Making a speech, throwing sticks into the Thames and releasing balloons are among the activities banned from the Garden Bridge.

They are among 30 prohibited acts with others including taking part in “any assembly, performance, rally, procession or gathering of any kind” as well as playing a musical instrument or games.

Bikes, roller skates and skateboards “or other foot-propelled device[s]” are banned, although bikes can be pushed across the bridge.

The list of prohibitions means the popular children’s game Pooh sticks, named after AA Milne’s Winnie the Pooh, would be banned from the only bridge to sport its own woodland. The game involves several people dropping sticks on the upstream side of a bridge and watching to see whose emerges first on the downstream side.

Number 14 of the prohibited acts says people are not allowed to: “Drop from the bridge any item with the exception of devices intended for the purpose of saving lives.” And number 12 means visitors will be unable to “make or give a speech or address”.

Liberal Democrat London Assembly leader Caroline Pidgeon asked London mayor Boris Johnson whether the activities would be banned when the bridge was closed to the public and used for commercial events – as its operator, the Garden Bridge Trust, has made clear it will be for 12 days a year.

Johnson said: “The Garden Bridge Trust will need to obtain a Premises Licence and/or a Temporary Events Notice which requires the approval of the two local authorities (Westminster and Lambeth) and the police.”

A spokesman for the Garden Bridge Trust said: “It is not uncommon for there to be conditions of entry into any public place or park to protect people’s safety.

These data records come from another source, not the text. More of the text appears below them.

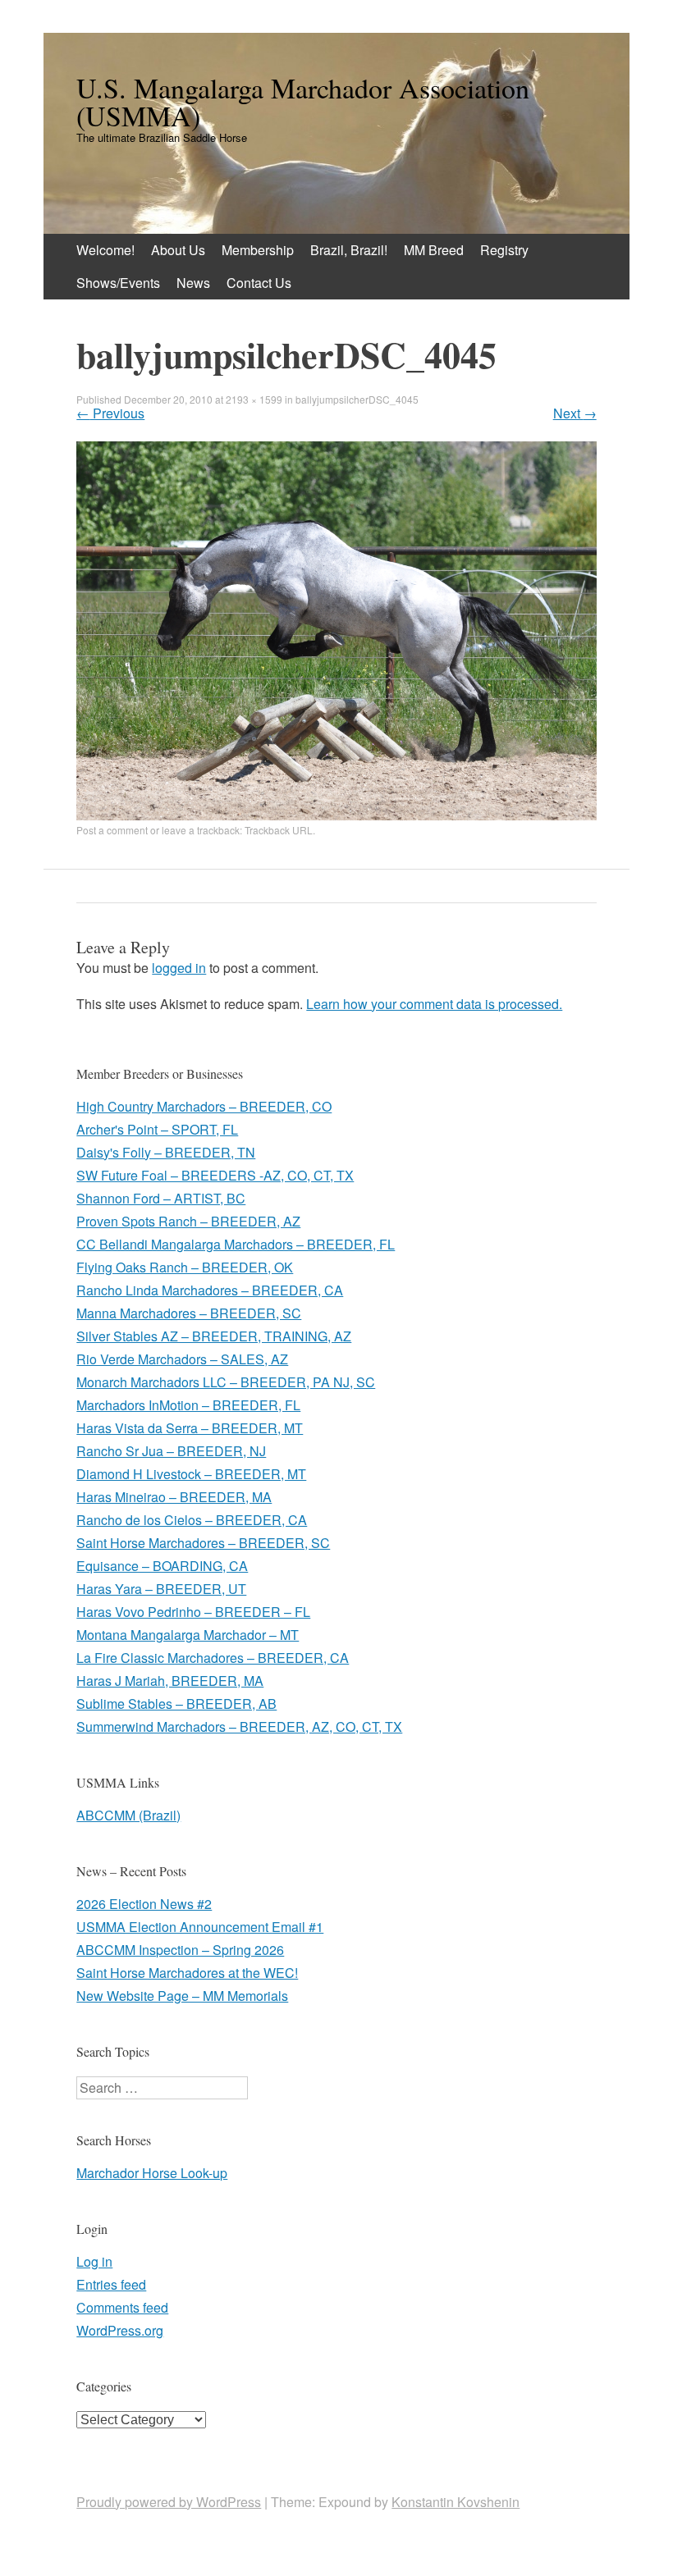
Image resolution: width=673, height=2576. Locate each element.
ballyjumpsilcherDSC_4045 (357, 399)
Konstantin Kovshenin (455, 2501)
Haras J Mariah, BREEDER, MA (169, 1680)
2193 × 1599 (254, 399)
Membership (258, 249)
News (193, 282)
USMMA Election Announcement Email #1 (199, 1926)
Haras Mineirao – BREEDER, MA (174, 1496)
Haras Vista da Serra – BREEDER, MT (189, 1427)
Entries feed (111, 2284)
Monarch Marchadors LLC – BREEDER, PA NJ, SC (225, 1381)
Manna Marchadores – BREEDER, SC (188, 1313)
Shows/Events (118, 282)
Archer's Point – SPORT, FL (157, 1129)
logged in (179, 967)
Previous (110, 413)
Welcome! (105, 249)
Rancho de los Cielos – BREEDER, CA (191, 1519)
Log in (94, 2261)
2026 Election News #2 (144, 1903)
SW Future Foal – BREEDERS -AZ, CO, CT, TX (215, 1175)
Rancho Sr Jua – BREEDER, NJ (171, 1450)
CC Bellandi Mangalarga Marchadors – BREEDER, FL (235, 1244)
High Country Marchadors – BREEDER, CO (204, 1106)
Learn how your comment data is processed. (434, 1003)
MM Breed (434, 249)
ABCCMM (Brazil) (128, 1815)
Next (575, 413)
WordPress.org (119, 2330)
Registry (504, 249)
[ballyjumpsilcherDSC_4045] (336, 815)
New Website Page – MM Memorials (182, 1995)
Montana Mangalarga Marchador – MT (187, 1634)
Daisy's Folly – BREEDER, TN (165, 1152)
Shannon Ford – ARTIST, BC (160, 1198)
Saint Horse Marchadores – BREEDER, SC (203, 1542)
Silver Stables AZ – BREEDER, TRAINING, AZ (213, 1336)
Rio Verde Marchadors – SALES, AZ (182, 1359)
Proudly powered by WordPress (168, 2501)
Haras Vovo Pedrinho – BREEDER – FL (193, 1611)
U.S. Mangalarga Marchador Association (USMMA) (302, 102)
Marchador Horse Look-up (151, 2172)
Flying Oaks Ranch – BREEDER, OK (184, 1267)
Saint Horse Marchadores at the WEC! (187, 1972)
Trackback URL (279, 830)
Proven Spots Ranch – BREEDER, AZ (188, 1221)
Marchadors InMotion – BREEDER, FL (188, 1404)
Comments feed (122, 2307)
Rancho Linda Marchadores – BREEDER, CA (209, 1290)
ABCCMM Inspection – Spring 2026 (180, 1949)
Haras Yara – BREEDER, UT (161, 1588)
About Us (178, 249)
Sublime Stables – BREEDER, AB (176, 1703)
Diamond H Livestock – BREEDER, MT (191, 1473)
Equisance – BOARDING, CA (162, 1565)
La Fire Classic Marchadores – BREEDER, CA (212, 1657)
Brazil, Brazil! (348, 249)
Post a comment (112, 830)
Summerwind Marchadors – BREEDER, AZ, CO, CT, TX (239, 1726)
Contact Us (259, 282)
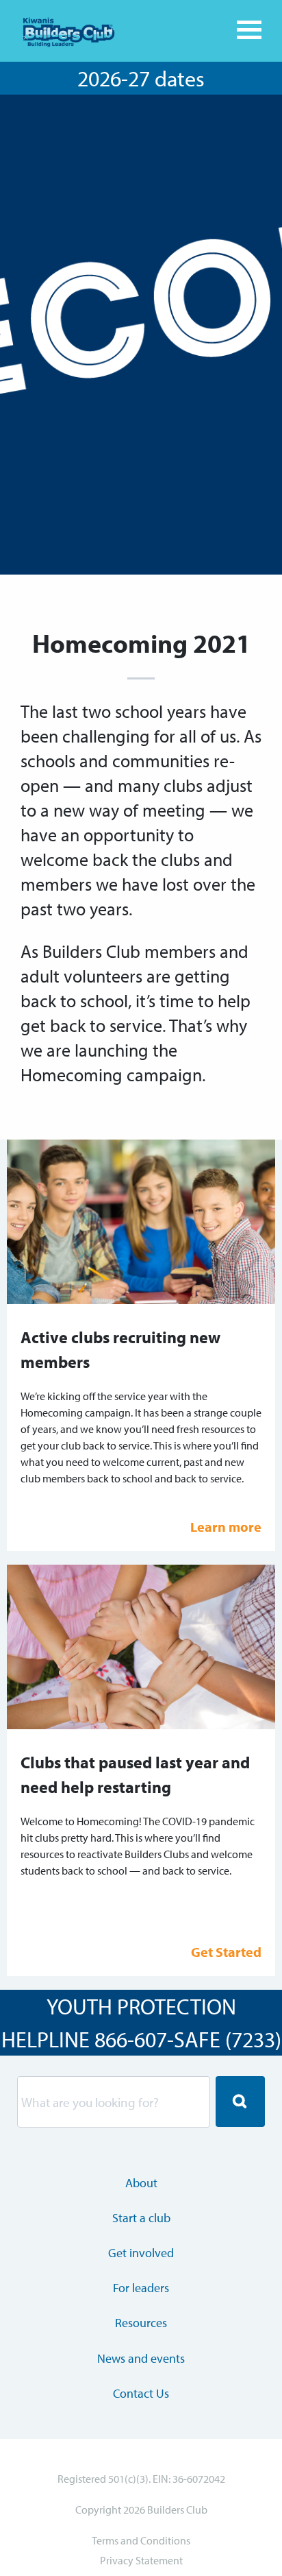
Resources (141, 2323)
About (141, 2183)
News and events (141, 2358)
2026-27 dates (141, 78)
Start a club (141, 2218)
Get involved (141, 2253)
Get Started (226, 1951)
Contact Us (141, 2393)
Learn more (225, 1526)
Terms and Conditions (141, 2540)
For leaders (141, 2288)
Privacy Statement (141, 2560)
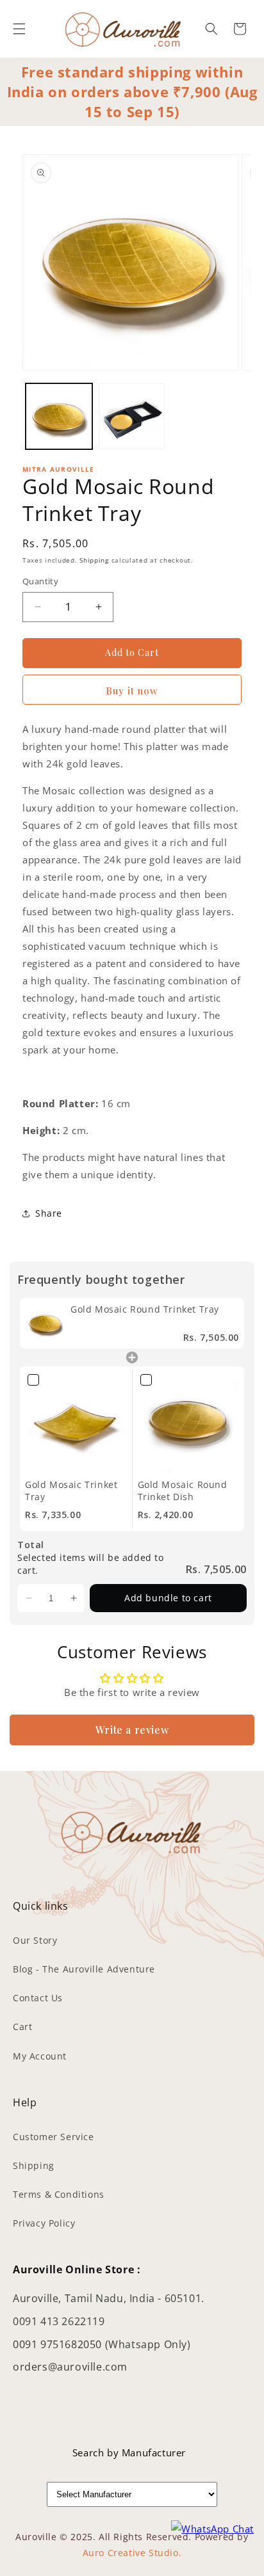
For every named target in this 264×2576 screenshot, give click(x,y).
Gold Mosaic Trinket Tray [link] (71, 1490)
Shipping (94, 560)
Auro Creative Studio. (132, 2553)
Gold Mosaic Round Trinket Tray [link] (144, 1309)
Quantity (40, 581)
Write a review (132, 1729)
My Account (40, 2056)
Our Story (35, 1940)
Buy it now (132, 690)
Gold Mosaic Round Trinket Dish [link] (182, 1490)
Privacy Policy (44, 2223)
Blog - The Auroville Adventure (84, 1969)
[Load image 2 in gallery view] (132, 416)
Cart (22, 2026)
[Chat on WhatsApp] (212, 2529)
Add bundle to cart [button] (168, 1598)
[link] (45, 1323)
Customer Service (53, 2137)
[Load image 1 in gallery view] (59, 416)
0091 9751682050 (59, 2344)
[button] (19, 29)
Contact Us (38, 1998)
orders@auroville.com (70, 2367)
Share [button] (48, 1213)
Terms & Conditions (58, 2194)
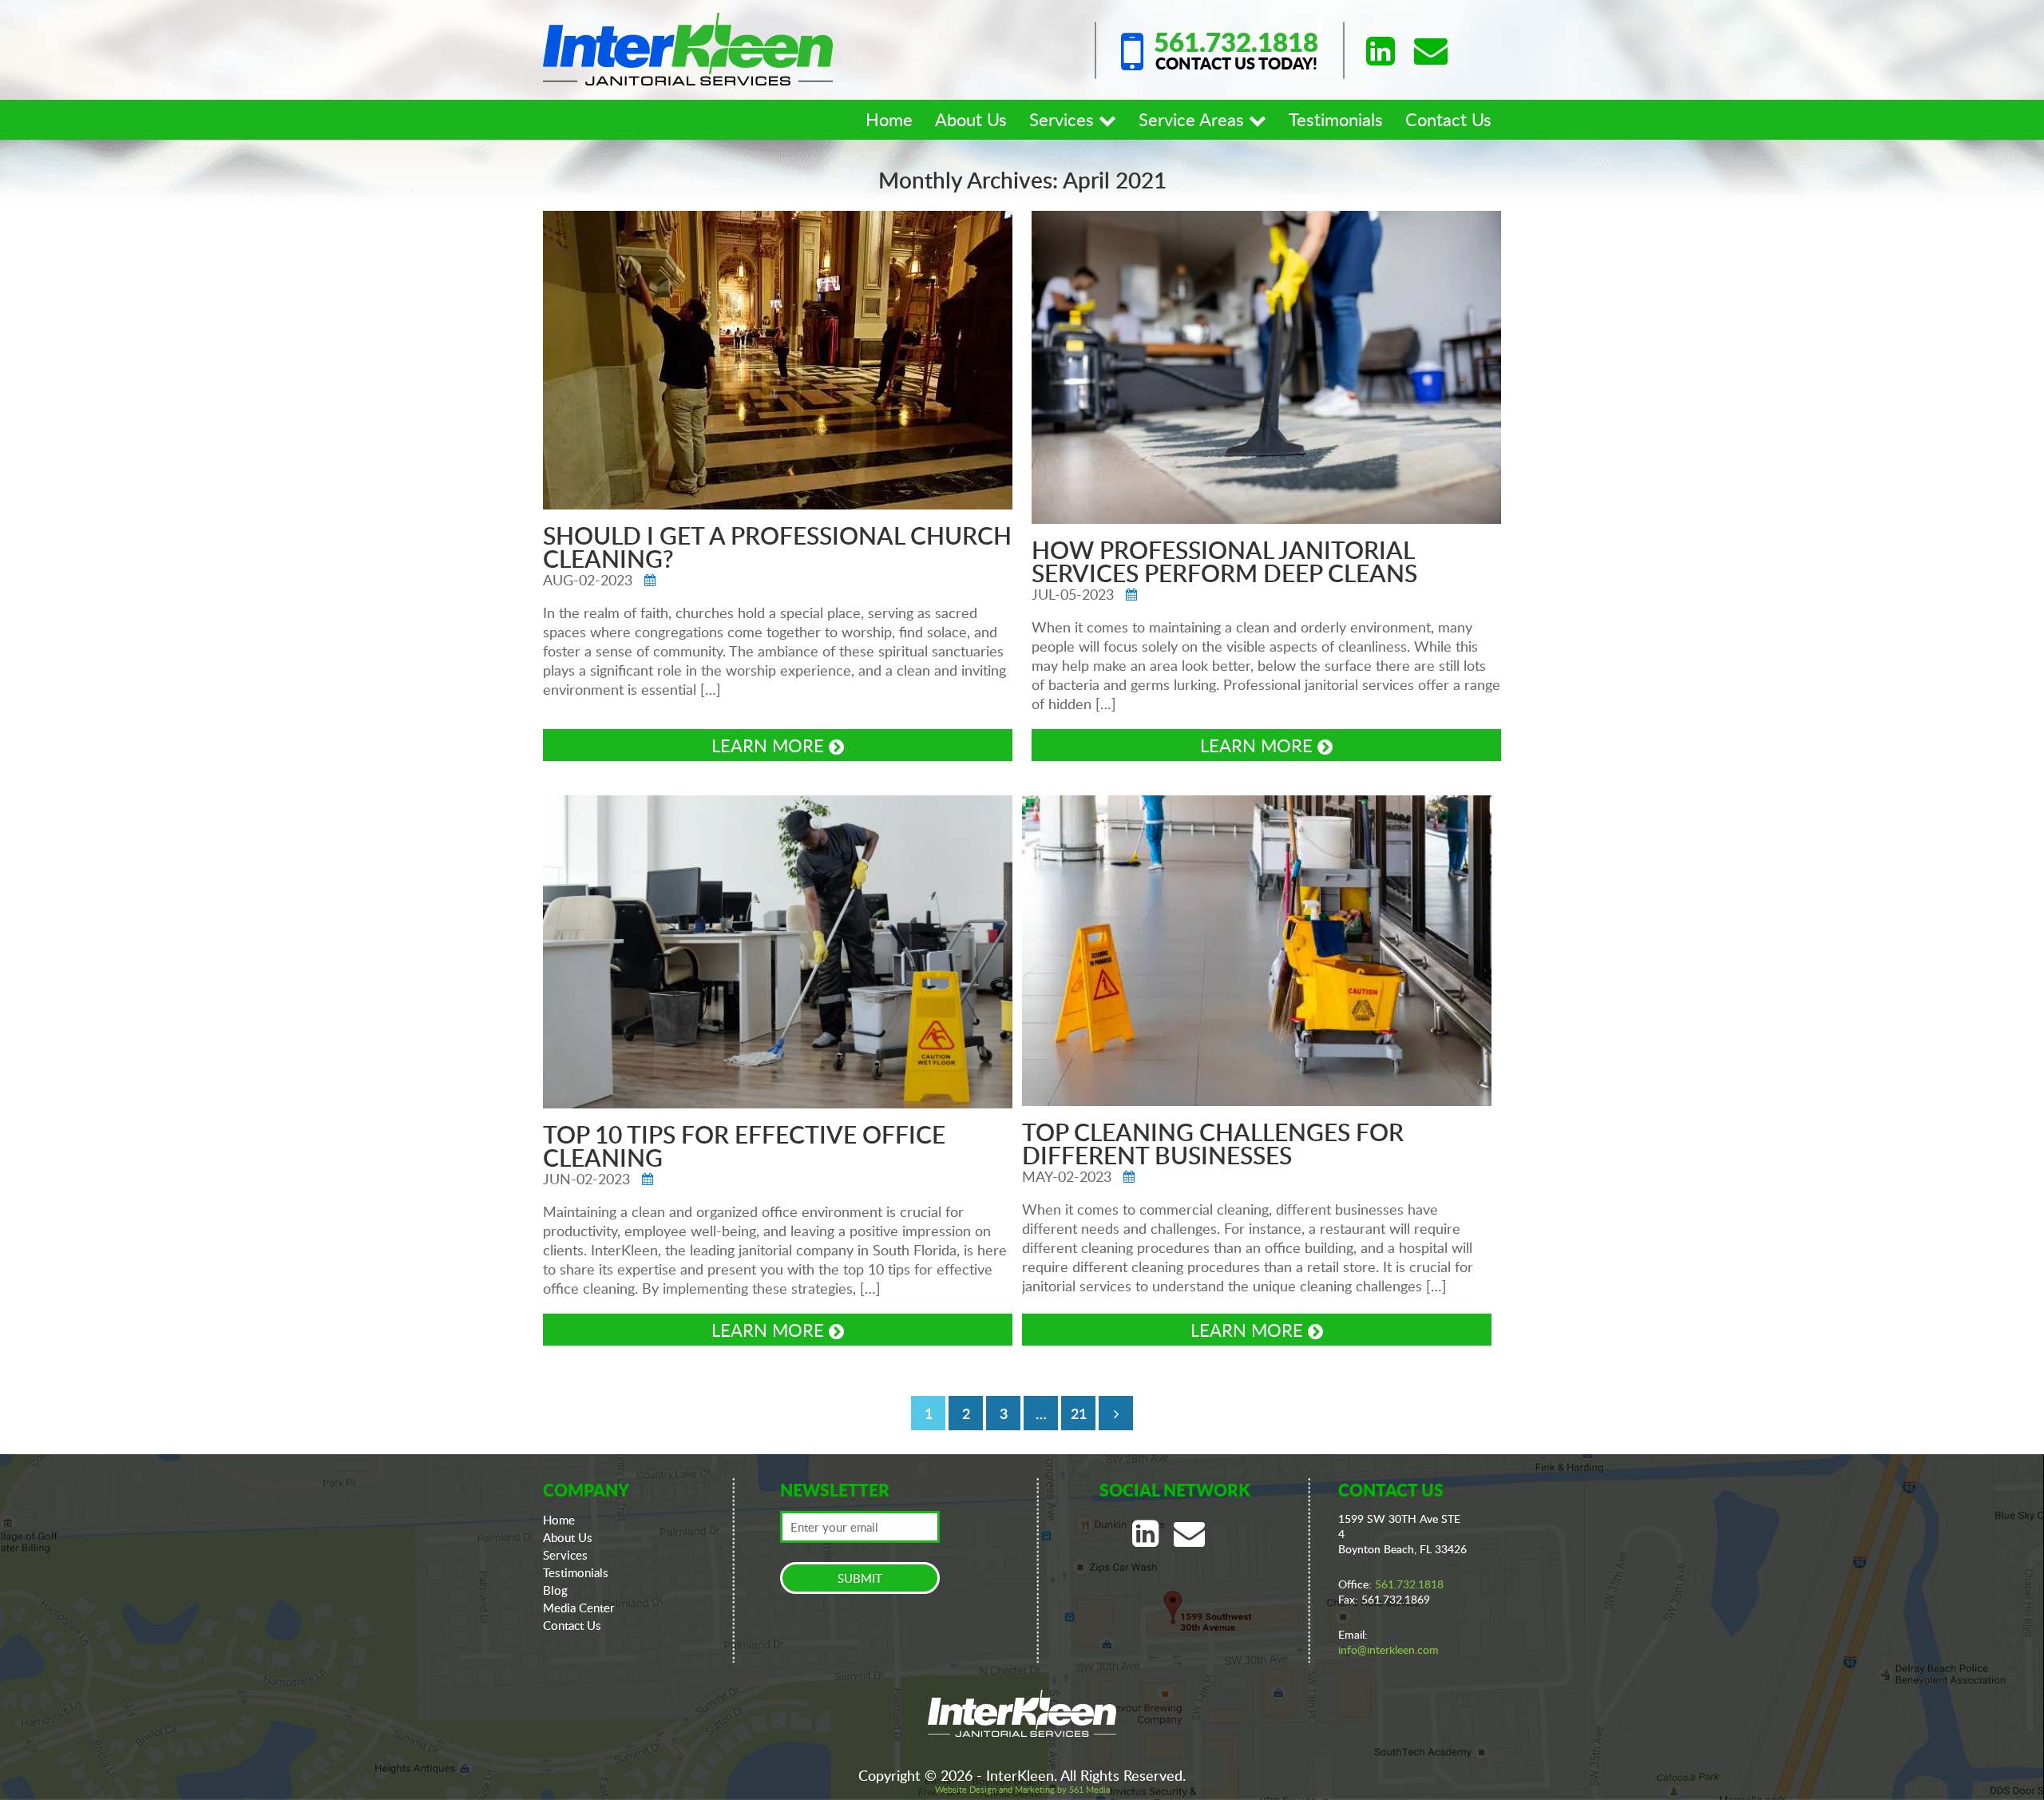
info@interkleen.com (1388, 1649)
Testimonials (1336, 119)
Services (1064, 119)
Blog (555, 1590)
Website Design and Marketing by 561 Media (1022, 1789)
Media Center (579, 1608)
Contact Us (1448, 119)
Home (889, 119)
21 (1079, 1413)
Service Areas (1194, 119)
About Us (971, 119)
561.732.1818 (1236, 42)
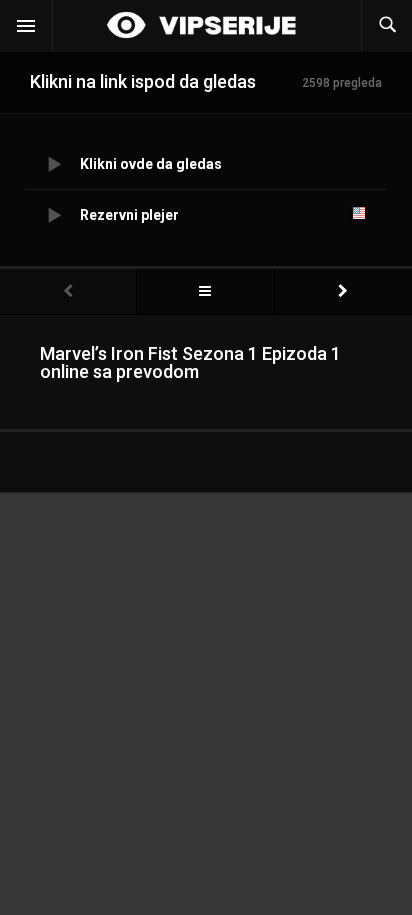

“The conditions of entry have been developed to create a safe environment for all users and include provision for the safety of those using the River Thames, Victoria Embankment and the Queens Walk, which is why we have included: ‘No person using the Garden Bridge shall drop from the bridge any item with the exception of devices intended for the purpose of saving lives’.”

Last year, Building’s sister title BD revealed that people wanting to visit Thomas Heatherwick’s Garden Bridge in groups of eight or more would have to apply for permission.

The stipulation was contained in Lambeth council’s recent planning report to its planning committee.

It said: “All groups of eight or more visitors would be required to contact the Garden Bridge Trust to request a formal visit to the bridge. This policy would not only assist visitor management but also would discourage protest groups from trying to access the bridge.”

BD’s revelation prompted an avalanche of criticism forcing the Garden Bridge Trust to clarify its position. It said limits on group numbers were being looked at to make sure visitors had “the best and most enjoyable experience possible” and that it was not an attempt to introduce a ticketing system.

Last week the council, one of the London councils that approved the Garden Bridge, said it was putting negotiations over the land required for it on hold. Council leader Lib Peck said not enough progress has been made in attracting funding from the private sector to make inroads into the £60 million the scheme requires from the public purse – £30 million of which will come from Transport for London.